Yunus Bek Yevkurov was the third top official to be wounded or killed in the region bordering Chechnya in the past three weeks and the fourth in Russia's turbulent North Caucasus this month.

The homicide car bombing was a sharp escalation of the attacks that have targeted police and government officials in the North Caucasus with growing frequency, and provided more evidence of their effectiveness.

The explosion occurred around 8:30 a.m. as Yevkurov traveled outside the Ingush regional center, Nazran. An Ingush Interior Ministry official said a car maneuvered around a police escort vehicle and drove directly into the convoy and then exploded.

The official asked not to be named since the Interior Ministry had not yet authorized the release of the information.

Yevkurov's spokesman Kaloi Akhilgov said he suffered a serious concussion and broken ribs, but his life was not danger. However, hospital officials and emergency officials said Yevkurov was in critical condition, with burns, brain injuries and damage to internal organs.

Akhilgov refuse to comment on Russian media reports that Yevkurov was being urgently flown to Moscow for treatment.

Three bodyguards were wounded in the attack, Akhilgov said; one was in critical condition. Ingush Interior Ministry spokeswoman Madina Khadziyeva said one of the bodyguards was killed.

An Associated Press photographer on the scene said the burnt-out husk of the attacker's car sat off to the side of the road, with shrapnel scattered for hundreds of meters (yards). Two SUV-type cars had their windows broken and other shrapnel damage and blood was on the ground nearby.

Two houses off the side of the road had their roofs damaged and their windows shattered.

Ingushetia is home to hundreds of refugees from the wars in Chechnya, to the southeast, and is one of Russia's poorest regions. Like other North Caucasus regions, it has seen an alarming spike in violence in recent years.

Much of the violence is linked to the two separatist wars that ravaged Chechnya over the past 15 years, but persistent poverty, corruption, feuding ethnic groups and the rise of radical Islam also are blamed.

On June 10, gunmen killed the region's deputy chief Supreme Court justice opposite a kindergarten in Nazran as she dropped her children off.

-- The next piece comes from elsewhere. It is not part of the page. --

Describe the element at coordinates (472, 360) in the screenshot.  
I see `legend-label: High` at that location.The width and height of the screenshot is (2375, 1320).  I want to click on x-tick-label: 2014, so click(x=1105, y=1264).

Three days later, the region's former deputy prime minister was gunned down as he stood outside his home in Nazran.

On June 5, the top law enforcement officer of another North Caucasus region, Dagestan, was killed by a sniper as he stood outside a restaurant where a wedding was taking place.

That killing prompted Russian President Dmitry Medvedev to travel to Dagestan to showcase the Kremlin's campaign to bring calm to the North Caucasus.

Medvedev, meeting top security officials in Moscow Monday, linked the attack to federal and local efforts to calm Ingushetia.

"The president of Ingushetia has done a lot to bring order and but also to bring a civil peace to the region. The bandits actively dislike this," he said in televised comments. "Of course everything that has happened is a consequence of the strengthening of the position of the administration and their work in all forms."

Yevkurov was appointed president in October after the Kremlin forced out the region's longtime leader Murat Zyazikov. A former KGB agent, Zyazikov was widely reviled by many Ingush for constant security sweeps and widespread abductions of civilians by law enforcement officers.

Suicide bombings have been rare in Russia in recent years -- the most recent occurring in May when a person detonated explosives outside police headquarters in the Chechen capital Grozny, killing four police officers and wounding five.

Akhilgov noted that Monday was the fifth anniversary of the brazen nighttime attacks on police and government in Nazran and other parts of Ingushetia. Nearly six dozen people -- most of them police -- died in the June 2004 attacks, which were planned by the late Chechen warlord Shamil Basayev.